Dataset rows
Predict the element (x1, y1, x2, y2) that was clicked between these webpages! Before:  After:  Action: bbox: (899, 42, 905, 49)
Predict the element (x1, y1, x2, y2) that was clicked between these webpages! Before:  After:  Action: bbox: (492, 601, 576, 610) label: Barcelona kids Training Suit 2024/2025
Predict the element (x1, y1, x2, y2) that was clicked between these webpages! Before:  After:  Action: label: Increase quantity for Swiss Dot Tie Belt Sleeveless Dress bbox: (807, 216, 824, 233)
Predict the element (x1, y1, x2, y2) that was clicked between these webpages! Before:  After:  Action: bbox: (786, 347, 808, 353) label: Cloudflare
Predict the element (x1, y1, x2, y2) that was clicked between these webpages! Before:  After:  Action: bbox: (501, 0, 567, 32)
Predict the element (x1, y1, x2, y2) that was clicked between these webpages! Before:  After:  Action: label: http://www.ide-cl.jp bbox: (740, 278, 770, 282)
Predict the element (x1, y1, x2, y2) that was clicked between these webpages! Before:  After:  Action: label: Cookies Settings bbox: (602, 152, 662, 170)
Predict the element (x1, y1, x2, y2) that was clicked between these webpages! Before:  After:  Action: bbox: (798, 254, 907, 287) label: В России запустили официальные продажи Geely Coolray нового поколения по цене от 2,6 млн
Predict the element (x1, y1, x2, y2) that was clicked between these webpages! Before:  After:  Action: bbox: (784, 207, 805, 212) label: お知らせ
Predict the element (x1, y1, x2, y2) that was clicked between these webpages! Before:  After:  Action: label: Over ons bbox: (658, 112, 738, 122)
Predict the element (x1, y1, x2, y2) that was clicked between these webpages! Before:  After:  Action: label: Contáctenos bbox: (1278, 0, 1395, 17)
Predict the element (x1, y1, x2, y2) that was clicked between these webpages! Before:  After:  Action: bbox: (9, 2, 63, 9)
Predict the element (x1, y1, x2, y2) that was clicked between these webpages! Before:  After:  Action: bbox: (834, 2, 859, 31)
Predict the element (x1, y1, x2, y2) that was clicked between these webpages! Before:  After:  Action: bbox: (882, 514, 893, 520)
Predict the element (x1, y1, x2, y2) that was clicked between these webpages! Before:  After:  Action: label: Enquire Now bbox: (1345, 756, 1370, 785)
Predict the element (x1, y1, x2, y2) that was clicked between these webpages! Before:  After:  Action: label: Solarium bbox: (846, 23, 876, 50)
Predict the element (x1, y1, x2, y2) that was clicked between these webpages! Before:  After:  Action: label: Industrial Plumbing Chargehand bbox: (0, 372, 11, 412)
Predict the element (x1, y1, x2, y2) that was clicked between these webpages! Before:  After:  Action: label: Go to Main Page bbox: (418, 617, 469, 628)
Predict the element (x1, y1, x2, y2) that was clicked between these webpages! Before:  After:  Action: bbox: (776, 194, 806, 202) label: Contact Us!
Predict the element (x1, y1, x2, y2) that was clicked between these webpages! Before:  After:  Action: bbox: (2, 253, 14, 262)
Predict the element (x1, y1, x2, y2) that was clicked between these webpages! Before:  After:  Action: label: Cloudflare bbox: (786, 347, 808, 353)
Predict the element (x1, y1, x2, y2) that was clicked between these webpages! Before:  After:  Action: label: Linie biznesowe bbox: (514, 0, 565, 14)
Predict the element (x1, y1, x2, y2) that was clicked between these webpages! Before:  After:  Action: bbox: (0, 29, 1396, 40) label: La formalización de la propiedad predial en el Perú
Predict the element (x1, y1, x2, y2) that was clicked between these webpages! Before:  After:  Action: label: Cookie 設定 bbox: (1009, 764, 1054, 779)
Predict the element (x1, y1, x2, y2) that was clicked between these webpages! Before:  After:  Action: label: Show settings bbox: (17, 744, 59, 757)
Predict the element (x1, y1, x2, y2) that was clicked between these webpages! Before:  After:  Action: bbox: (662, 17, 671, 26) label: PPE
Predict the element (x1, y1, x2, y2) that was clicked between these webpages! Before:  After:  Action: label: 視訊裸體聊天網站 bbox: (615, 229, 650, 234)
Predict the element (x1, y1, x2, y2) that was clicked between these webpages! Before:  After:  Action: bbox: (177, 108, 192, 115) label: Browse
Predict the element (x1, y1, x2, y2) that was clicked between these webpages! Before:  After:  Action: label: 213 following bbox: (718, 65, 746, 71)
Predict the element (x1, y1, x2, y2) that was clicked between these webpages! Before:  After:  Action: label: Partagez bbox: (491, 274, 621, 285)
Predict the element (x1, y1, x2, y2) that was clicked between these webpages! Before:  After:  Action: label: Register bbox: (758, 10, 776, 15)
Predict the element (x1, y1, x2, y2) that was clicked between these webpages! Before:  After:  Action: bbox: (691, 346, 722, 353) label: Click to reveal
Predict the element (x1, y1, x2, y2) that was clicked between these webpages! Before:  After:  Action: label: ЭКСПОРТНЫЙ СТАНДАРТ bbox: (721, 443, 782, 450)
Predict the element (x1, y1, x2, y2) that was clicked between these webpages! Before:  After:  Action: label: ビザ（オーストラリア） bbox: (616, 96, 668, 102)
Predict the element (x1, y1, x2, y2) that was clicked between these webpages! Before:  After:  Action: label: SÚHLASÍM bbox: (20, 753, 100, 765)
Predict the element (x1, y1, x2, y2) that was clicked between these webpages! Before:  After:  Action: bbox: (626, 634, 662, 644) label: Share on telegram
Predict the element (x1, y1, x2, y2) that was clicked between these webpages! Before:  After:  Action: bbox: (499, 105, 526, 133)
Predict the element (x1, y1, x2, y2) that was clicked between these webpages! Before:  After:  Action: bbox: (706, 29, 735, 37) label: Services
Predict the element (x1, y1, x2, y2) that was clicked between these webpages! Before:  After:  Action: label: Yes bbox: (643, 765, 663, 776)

*Given task*: Which lines of the material contain the string "Cloudflare"? Pull each of them out in full.

*Response*:
Predict the element (x1, y1, x2, y2) that was clicked between these webpages! Before:  After:  Action: bbox: (786, 347, 808, 353) label: Cloudflare
Predict the element (x1, y1, x2, y2) that was clicked between these webpages! Before:  After:  Action: label: Cloudflare bbox: (786, 347, 808, 353)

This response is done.